Hard Water in the Holy Land

It's difficult to wash your hair with hard water, especially when it's as long as mine. Herein lie my reflections on exiting my comfortable stateside life for a year in the City of David.

Tuesday, November 28, 2006

Writer's Block

28 November 2006

Clearly this blog is not meant to be a regularly-updated thing. My apologies to all of you who keep checking it for updates on my life. It's been interesting to see how not having a desk job has stood in the way of my being able to spend lots and lots of time on the computer. In any case, a few musings on November:

One of the most exciting things I've been doing lately is taking this creative writing class at one of the liberal institutions of Jewish learning in this fair city. While I've yet to turn out anything particularly vibrant, I've been reminded how writing is a muscle, one which requires regular exercise to be honed and sharpened. Perhaps the combination of this unused blog and the class will allow me to record some of the things I've been thinking about during my long walks around the city.
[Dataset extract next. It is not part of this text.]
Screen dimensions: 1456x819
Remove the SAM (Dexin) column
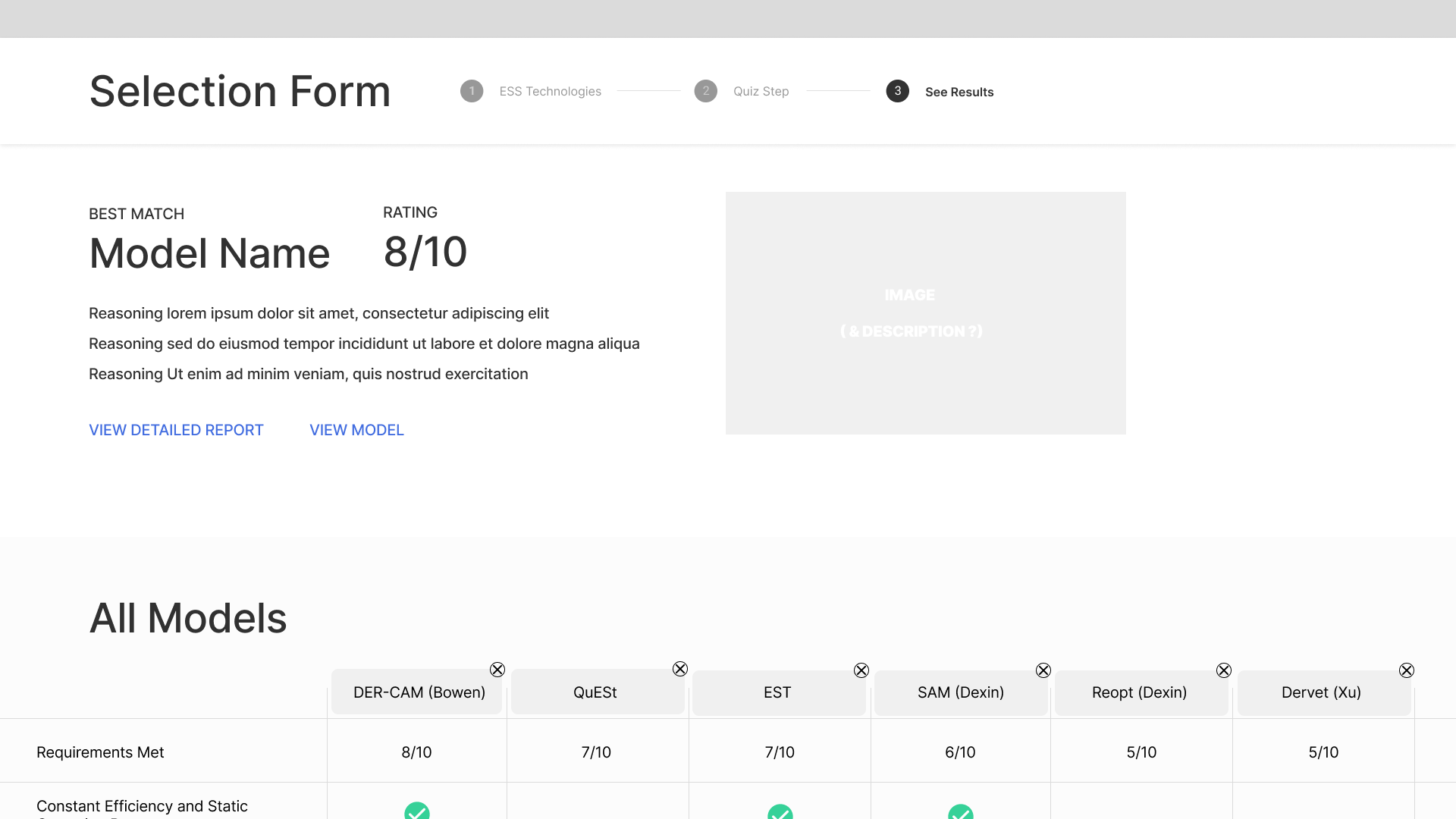[1043, 670]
Unfortunately, whenever I sit down to write, all I come up with is...other people's poetry. Most of you know that my brain (and the brains of my dear Smel as well) absorb song lyrics and poetry like the veritable Pirke Avot spongy Jew. While this makes me a hit at parties (and my Thanksgiving cohort can attest to that), it does have the drawback of eliminating any possibilities for independent thought when faced with a writer's prompt. Thus, when my teacher told us to write on name changes, in honor of Sarah and Abraham, all I came up with was Phillip Larkin's wonderful "Maiden Name," and this week's parent-child relationships prompt pointed me to the lovely illustrated poem of my childhood, Delmore Schwartz's "I Am Cherry Alive, the Little Girl Sang." And then I have to stop writing and compulsively write down the poem I've remembered, and think about it a lot, and regress a bit to the age I was when I memorized it. Now I don't think the answer to my compulsive memorizing is to stop reading poetry, but it does present a bit of a challenge to my creative side.

And speaking of practice: this week in MADA, we learned to take blood pressure, and last week, we administered IVs on each other! Photos of my GIANT black and blue marks coming soon. At least I'll never have to be anyone's FIRST attempt at an IV again...I hope...

Monday, November 13, 2006

Happy Birthday Everyone

12 November 2006

To the many of you who have recently turned or are about to turn 30, this poem is for you. (If it makes you depressed, I prescribe immediate viewing of the immortal Sex and the City episode "Valley of the Twentysomething Guys" as an antidote.)

Happy Birthday! Enjoy it!

TO MY TWENTIES
by Kenneth Koch

How lucky that I ran into you
When everything was possible
For my legs and arms, and with hope in my heart
And so happy to see any woman--
O woman! O my twentieth year!
Basking in you, you
Oasis from both growing and decay
Fantastic unheard of nine- or ten-year oasis
A palm tree, hey! And then another
And another--and water!
I'm still very impressed by you. Whither,
Midst falling decades, have you gone? Oh in what lucky fellow,
For the moment in any case, do you live now?
From my window I drop a nickel
By mistake. With
You I race down to get it
But I find there on
The street instead, a good friend,
X---------- N---------, who says to me
Kenneth do you have a minute?
And I say yes! I am in my twenties!
I have plenty of time! In you I marry,
In you I first go to France; I make my best friends
In you, and a few enemies. I
Write a lot and am living all the time
And thinking about living. I loved to frequent you
After my teens and before my thirties.
You three together in a bar
I always preferred you because you were midmost
Most lustrous apparently strongest
Although now that I look back on you
What part have you played?
You never, ever, were stingy.
What you gave me you gave whole
But as for telling
Me how best to use it
You weren't a genius at that.
Twenties, my soul
Is yours for the asking
You know that, if you ever come back.

Saturday, November 04, 2006

Everyone Loves a Parade?

4 November 2006

A brief hello from this side of Shabbat, where queendeb and I have just spent a lovely Shabbat. Much to write here about our seminar on sexuality and other stuff, but in honor of the upcoming Pride march, I'll leave you with this sticker from the Meretz party. More to come soon.